(Dataset entries)
▼▼▼

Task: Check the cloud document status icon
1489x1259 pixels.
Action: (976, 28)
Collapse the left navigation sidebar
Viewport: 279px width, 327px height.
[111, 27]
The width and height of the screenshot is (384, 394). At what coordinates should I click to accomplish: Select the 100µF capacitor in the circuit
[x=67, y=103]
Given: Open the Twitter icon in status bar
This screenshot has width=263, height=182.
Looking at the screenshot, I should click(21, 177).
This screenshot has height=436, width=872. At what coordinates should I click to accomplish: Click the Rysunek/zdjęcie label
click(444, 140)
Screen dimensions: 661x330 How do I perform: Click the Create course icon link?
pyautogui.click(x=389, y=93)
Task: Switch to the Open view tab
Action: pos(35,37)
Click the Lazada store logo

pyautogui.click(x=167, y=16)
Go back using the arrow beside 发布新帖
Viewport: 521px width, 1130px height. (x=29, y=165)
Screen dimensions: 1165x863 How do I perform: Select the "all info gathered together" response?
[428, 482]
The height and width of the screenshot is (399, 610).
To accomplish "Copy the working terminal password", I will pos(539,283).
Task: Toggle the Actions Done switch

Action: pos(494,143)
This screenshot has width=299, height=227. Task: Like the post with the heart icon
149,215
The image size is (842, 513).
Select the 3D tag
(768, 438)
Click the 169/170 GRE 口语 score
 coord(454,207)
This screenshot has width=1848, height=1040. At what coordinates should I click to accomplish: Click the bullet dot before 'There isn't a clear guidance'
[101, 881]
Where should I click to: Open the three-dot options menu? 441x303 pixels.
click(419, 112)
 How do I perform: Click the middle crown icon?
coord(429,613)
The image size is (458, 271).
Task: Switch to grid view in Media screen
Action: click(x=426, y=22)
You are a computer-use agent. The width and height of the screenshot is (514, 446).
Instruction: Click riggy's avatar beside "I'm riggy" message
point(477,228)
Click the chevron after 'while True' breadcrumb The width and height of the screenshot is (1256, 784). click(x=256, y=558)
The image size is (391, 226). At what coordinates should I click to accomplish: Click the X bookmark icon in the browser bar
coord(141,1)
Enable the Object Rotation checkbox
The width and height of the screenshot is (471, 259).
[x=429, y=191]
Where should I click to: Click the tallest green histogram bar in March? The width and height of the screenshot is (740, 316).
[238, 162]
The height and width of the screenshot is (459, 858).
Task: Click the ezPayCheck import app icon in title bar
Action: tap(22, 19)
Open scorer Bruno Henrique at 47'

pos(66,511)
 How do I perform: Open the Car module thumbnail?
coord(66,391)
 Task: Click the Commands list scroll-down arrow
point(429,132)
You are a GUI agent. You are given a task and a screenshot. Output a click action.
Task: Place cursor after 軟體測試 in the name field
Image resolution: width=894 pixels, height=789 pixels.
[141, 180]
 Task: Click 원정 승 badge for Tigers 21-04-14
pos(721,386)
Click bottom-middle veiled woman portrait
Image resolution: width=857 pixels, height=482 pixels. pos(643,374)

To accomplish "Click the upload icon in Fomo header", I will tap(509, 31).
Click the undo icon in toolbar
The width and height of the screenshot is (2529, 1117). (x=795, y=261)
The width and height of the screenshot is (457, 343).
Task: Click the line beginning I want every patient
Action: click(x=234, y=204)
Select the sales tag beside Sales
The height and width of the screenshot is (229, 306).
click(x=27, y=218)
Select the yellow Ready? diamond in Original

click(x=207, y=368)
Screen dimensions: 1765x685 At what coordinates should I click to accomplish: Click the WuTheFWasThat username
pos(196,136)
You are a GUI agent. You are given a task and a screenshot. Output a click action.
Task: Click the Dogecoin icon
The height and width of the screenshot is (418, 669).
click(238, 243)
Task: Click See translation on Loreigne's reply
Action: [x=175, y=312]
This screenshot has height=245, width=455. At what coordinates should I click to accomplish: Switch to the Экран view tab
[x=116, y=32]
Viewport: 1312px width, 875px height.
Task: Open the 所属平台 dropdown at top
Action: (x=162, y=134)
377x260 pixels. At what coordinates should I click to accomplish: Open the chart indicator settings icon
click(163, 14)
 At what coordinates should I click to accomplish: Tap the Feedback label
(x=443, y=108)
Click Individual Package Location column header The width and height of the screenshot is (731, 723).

▲▲▲

**REQUIRED WORK:**
Counting only lines that hold "after", state how many appear in the records, and give nothing but the number.

**YOUR SOLUTION:**
2